“Pooh! Of course we haven’t. Why, you’ve only just come. Besides, you can get to Shâlalai at any time. That’s settled then. But I have an idea. We might go down to Mehriâb station and see them off. There are some things I am getting up, and that idiot of a Babu in charge can’t send an intelligent answer to any question I write him. It’s not a bad sort of ride down there, and we’ll kill two birds with one stone. What do you say, Viv?”
“I beg to second it, Uncle Edward. The idea is an extremely good one.”
To him who watched it, while not seeming to, there was an entire revelation in Vivien’s face during that momentary lifting of the veil. She was as anxious to prolong the time as—he was. Yes, that is what it amounted to. The experiment, from its coldblooded side, seemed to have failed.

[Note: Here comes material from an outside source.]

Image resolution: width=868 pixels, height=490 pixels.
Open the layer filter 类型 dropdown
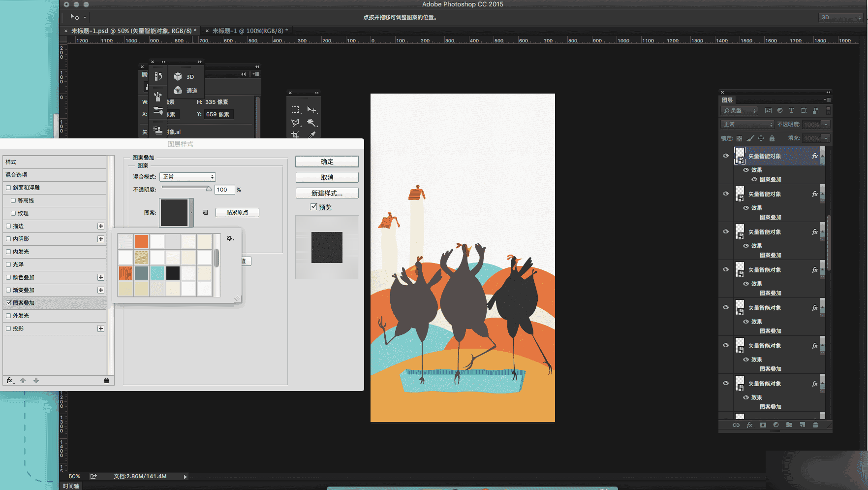click(x=739, y=111)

“We shall be up here some weeks longer, Campian”—went on the Colonel—“but of course if you have to go, it is easy enough to get to Shâlalai. Meanwhile my boy, as long as you can make yourself happy here we are only too glad.”
“Oh, I can do that all right, Colonel. And I’m not tied to time in any way either.”
Again that relieved look on Vivien’s face. Some weeks! What might not be the result of those weeks was the thought that was in the minds of both of them? What might not transpire within those weeks? Ah, if they had only known.
“By the way there’s another item of kubbar in Upward’s letter,” went on the Colonel, fumbling for that missive. “A budmâsh named Umar Khan has started out on a Ghazi expedition down Sukkâf way. He and several others rode out along the road and cut down a couple of poor devils of gharri-wallahs. Killed ’em dead as a door nail. There was a mûllah in one of the gharris, and they plundered him. He got out a Korân and put it on his head—singing out that he was a mûllah. ‘Mûllah or not,’ says Umar Khan—‘hand out those seven hundred rupees you’ve got on board.’ And he had to hand them out. Sacrilegious scamps—ha, ha! But if he hadn’t been a mûllah they’d have cut him up too. Well these budmâshes will have to swing for it. They’ll soon be run to earth. Nice country this, eh, Campian?”
“Rather. It seems to me only half conquered, and not that.”
“Yes. It’s run at a loss entirely. A mere buffer State. We hold it on the principle of grabbing as much as we can and sticking to it, all the world over—and in this particular instance putting as much as we can between the Russians and India.”
“And what if Umar Khan is not speedily run to earth?”